**THE PROBLEM**
Please rewrite the material below as a Markdown table with the columns "Row" and "Line": number each line in order and leave out the blank lines.

**SUPPLIED MATERIAL**

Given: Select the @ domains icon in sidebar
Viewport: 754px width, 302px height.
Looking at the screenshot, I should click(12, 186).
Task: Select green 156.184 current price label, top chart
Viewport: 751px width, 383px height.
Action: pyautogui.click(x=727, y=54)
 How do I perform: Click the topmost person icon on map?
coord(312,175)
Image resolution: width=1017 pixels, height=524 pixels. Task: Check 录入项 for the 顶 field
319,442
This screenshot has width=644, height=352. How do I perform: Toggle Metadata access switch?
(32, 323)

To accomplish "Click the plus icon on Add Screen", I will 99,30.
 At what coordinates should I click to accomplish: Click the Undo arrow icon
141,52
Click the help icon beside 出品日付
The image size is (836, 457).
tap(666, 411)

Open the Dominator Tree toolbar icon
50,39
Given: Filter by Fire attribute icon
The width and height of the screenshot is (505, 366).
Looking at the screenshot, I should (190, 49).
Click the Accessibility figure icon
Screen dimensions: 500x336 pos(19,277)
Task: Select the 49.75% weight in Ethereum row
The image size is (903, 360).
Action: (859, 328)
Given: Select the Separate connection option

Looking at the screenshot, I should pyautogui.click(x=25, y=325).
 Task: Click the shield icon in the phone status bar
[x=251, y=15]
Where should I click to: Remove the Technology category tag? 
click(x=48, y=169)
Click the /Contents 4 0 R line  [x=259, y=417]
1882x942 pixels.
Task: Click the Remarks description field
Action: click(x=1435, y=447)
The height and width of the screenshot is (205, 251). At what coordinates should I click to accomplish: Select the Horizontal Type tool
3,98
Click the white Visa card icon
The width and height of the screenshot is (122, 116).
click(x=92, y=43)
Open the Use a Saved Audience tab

**RESPONSE FOR THIS EXERCISE**
| Row | Line |
|---|---|
| 1 | Given: Select the @ domains icon in sidebar |
| 2 | Viewport: 754px width, 302px height. |
| 3 | Looking at the screenshot, I should click(12, 186). |
| 4 | Task: Select green 156.184 current price label, top chart |
| 5 | Viewport: 751px width, 383px height. |
| 6 | Action: pyautogui.click(x=727, y=54) |
| 7 |  How do I perform: Click the topmost person icon on map? |
| 8 | coord(312,175) |
| 9 | Image resolution: width=1017 pixels, height=524 pixels. Task: Check 录入项 for the 顶 field |
| 10 | 319,442 |
| 11 | This screenshot has width=644, height=352. How do I perform: Toggle Metadata access switch? |
| 12 | (32, 323) |
| 13 | To accomplish "Click the plus icon on Add Screen", I will 99,30. |
| 14 |  At what coordinates should I click to accomplish: Click the Undo arrow icon |
| 15 | 141,52 |
| 16 | Click the help icon beside 出品日付 |
| 17 | The image size is (836, 457). |
| 18 | tap(666, 411) |
| 19 | Open the Dominator Tree toolbar icon |
| 20 | 50,39 |
| 21 | Given: Filter by Fire attribute icon |
| 22 | The width and height of the screenshot is (505, 366). |
| 23 | Looking at the screenshot, I should (190, 49). |
| 24 | Click the Accessibility figure icon |
| 25 | Screen dimensions: 500x336 pos(19,277) |
| 26 | Task: Select the 49.75% weight in Ethereum row |
| 27 | The image size is (903, 360). |
| 28 | Action: (859, 328) |
| 29 | Given: Select the Separate connection option |
| 30 | Looking at the screenshot, I should pyautogui.click(x=25, y=325). |
| 31 |  Task: Click the shield icon in the phone status bar |
| 32 | [x=251, y=15] |
| 33 | Where should I click to: Remove the Technology category tag?  |
| 34 | click(x=48, y=169) |
| 35 | Click the /Contents 4 0 R line  [x=259, y=417] |
| 36 | 1882x942 pixels. |
| 37 | Task: Click the Remarks description field |
| 38 | Action: click(x=1435, y=447) |
| 39 | The height and width of the screenshot is (205, 251). At what coordinates should I click to accomplish: Select the Horizontal Type tool |
| 40 | 3,98 |
| 41 | Click the white Visa card icon |
| 42 | The width and height of the screenshot is (122, 116). |
| 43 | click(x=92, y=43) |
| 44 | Open the Use a Saved Audience tab |